The controversy over the Wilma Mankiller Barbie doll: what do the Cherokee really think?
In a ground-breaking move that has set the internet abuzz, toymaker Mattel has unveiled a new Barbie doll in the likeness of Wilma Mankiller, the first female Principal Chief of the Cherokee Nation. The release is part of the company’s “Inspiring Women” series, which pays homage to historical and contemporary female figures who have blazed trails and shattered glass ceilings. Mankiller’s doll stands as a symbol of indigenous pride and female empowerment, yet it has elicited a kaleidoscope of reactions.
The introduction of the Wilma Mankiller Barbie is a potent reminder of her indelible legacy. Mankiller was a formidable force for change, championing Native American rights, and focusing on community development and self-sufficiency within the Cherokee Nation during her tenure from 1985 to 1995. Her leadership was characterized by resilience and a commitment to justice, which led to significant improvements in education, health care, and government within her community.

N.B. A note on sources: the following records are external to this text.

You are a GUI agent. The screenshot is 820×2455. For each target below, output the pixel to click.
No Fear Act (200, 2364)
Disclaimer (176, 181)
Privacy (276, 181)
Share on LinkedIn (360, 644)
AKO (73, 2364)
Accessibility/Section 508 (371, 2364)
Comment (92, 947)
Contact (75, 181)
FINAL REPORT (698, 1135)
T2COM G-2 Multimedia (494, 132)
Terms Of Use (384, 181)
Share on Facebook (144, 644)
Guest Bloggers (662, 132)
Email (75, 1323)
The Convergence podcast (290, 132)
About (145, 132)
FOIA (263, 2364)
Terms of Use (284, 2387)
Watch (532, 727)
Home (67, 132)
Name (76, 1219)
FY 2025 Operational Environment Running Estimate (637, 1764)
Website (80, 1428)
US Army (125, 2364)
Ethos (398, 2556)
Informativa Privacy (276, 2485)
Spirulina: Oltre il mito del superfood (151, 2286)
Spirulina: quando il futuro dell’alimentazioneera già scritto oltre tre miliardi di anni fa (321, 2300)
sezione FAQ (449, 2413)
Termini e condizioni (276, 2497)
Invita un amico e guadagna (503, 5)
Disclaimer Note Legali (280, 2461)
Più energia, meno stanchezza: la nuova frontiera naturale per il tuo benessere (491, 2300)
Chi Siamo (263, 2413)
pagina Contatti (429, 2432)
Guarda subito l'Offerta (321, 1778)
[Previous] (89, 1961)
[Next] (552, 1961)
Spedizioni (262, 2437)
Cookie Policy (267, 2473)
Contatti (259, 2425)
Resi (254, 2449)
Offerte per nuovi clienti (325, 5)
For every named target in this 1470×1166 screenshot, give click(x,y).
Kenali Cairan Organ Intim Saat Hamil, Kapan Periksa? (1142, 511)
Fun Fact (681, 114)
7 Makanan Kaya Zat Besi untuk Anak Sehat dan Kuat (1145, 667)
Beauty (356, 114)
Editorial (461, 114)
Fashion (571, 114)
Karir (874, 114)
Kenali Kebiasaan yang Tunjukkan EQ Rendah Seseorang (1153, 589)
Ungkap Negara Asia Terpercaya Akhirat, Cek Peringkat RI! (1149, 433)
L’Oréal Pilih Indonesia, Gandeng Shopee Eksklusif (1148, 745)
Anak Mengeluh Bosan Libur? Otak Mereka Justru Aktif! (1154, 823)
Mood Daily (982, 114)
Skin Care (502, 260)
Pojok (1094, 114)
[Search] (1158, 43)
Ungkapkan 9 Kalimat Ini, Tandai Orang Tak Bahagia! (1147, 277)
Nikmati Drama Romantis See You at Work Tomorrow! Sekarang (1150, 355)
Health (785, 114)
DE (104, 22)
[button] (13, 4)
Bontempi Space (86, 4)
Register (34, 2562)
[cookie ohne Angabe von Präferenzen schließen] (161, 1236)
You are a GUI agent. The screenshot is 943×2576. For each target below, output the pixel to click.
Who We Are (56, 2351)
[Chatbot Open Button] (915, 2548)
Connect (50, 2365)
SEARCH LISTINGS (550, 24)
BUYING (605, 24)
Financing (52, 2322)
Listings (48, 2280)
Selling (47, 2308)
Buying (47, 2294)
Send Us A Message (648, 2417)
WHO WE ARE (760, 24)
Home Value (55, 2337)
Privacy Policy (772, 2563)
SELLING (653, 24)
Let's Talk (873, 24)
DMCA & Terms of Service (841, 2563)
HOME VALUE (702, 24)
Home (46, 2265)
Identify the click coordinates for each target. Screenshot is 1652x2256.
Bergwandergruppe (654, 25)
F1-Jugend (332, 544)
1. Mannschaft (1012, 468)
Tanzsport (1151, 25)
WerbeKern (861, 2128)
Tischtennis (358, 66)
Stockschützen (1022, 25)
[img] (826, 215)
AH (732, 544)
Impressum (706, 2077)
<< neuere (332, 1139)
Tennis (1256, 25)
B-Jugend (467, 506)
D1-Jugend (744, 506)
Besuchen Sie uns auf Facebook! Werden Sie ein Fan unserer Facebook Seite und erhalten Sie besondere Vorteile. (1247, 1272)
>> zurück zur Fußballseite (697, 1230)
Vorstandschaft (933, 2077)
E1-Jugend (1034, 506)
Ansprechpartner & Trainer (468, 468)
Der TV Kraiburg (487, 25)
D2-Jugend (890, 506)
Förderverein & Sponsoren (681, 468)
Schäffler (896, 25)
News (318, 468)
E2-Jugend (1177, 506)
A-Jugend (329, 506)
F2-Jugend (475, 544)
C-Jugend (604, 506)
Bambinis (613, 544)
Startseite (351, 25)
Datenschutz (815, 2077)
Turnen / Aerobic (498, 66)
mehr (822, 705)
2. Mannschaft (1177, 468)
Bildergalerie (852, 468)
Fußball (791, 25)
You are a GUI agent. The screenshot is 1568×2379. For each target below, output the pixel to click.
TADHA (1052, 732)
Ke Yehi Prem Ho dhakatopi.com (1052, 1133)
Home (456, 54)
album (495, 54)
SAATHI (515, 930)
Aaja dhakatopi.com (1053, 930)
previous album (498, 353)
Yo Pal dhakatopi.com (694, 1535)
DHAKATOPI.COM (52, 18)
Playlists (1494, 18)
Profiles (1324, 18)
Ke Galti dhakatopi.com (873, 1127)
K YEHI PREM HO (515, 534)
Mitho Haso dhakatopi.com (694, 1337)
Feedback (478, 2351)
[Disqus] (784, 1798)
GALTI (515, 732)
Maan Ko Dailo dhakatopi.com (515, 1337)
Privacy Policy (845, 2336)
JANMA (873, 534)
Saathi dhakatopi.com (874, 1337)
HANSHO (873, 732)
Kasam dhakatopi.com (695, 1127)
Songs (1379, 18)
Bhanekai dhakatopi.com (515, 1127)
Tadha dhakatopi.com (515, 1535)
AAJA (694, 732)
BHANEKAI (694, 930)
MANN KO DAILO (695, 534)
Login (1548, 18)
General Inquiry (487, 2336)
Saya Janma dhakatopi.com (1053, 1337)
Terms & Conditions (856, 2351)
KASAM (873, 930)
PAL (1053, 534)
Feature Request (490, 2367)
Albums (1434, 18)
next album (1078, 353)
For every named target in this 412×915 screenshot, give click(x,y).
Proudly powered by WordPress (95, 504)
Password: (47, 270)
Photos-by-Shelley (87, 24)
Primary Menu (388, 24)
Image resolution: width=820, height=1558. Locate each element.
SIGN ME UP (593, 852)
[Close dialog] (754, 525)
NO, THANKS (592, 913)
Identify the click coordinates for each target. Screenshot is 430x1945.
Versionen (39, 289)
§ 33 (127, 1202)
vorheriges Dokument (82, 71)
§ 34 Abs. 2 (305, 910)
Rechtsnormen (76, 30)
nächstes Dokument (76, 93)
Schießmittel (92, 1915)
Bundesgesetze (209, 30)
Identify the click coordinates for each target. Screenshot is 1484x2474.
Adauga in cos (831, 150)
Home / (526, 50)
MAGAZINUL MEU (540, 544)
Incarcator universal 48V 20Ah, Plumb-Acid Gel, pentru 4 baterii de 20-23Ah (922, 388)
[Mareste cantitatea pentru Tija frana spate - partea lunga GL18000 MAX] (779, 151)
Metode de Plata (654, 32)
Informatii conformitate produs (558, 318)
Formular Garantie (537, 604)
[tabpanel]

However, the doll’s release has not been met with universal acclaim. While some have embraced it as a progressive step towards greater representation and diversity in the toy industry, others are wary. They question the commercialization of a revered figure and express concern over how cultural symbols are being marketed. The Barbie doll, with its long-standing critique of perpetuating unrealistic beauty standards, becomes a contentious vessel for the depiction of a revered icon like Mankiller.
The doll, clad in traditional Cherokee attire, aims to reflect the authentic garb of Mankiller’s heritage. The design team at Mattel reportedly put in significant effort to ensure cultural accuracy and respect. The attention to detail, from the patterns on the clothing to the accessories, was intended to honor Mankiller’s legacy and introduce children to a pivotal figure in Native American history.
For many within the Cherokee community and beyond, the Mankiller Barbie symbolizes progress. It represents a shift towards inclusivity and education, providing young girls with a role model who embodies leadership, courage, and the strength of indigenous women. This move by Mattel is seen as an opportunity for children to learn about diverse histories and the powerful women who have shaped them.
Yet, for some, the doll is a double-edged sword. It sparks a conversation about the nuanced relationship between representation and commodification. Critics argue that while the attempt to honor Mankiller is laudable, the medium of a commercial doll might not do justice to the complexity of her accomplishments and the struggles of the Cherokee people. The broader context of historical exploitation and marginalization of Native American cultures further complicates the reception of such merchandise as more than just a plaything.
As the debate continues, the Wilma Mankiller Barbie doll occupies a unique space in contemporary discourse. It is a testament to the strides we have made in recognizing the diverse tapestry of American heroes. Yet it also serves as a reminder that representation is not a one-size-fits-all solution; it requires sensitivity, ongoing dialogue, and a commitment to understanding the profound significance of the icons we seek to celebrate.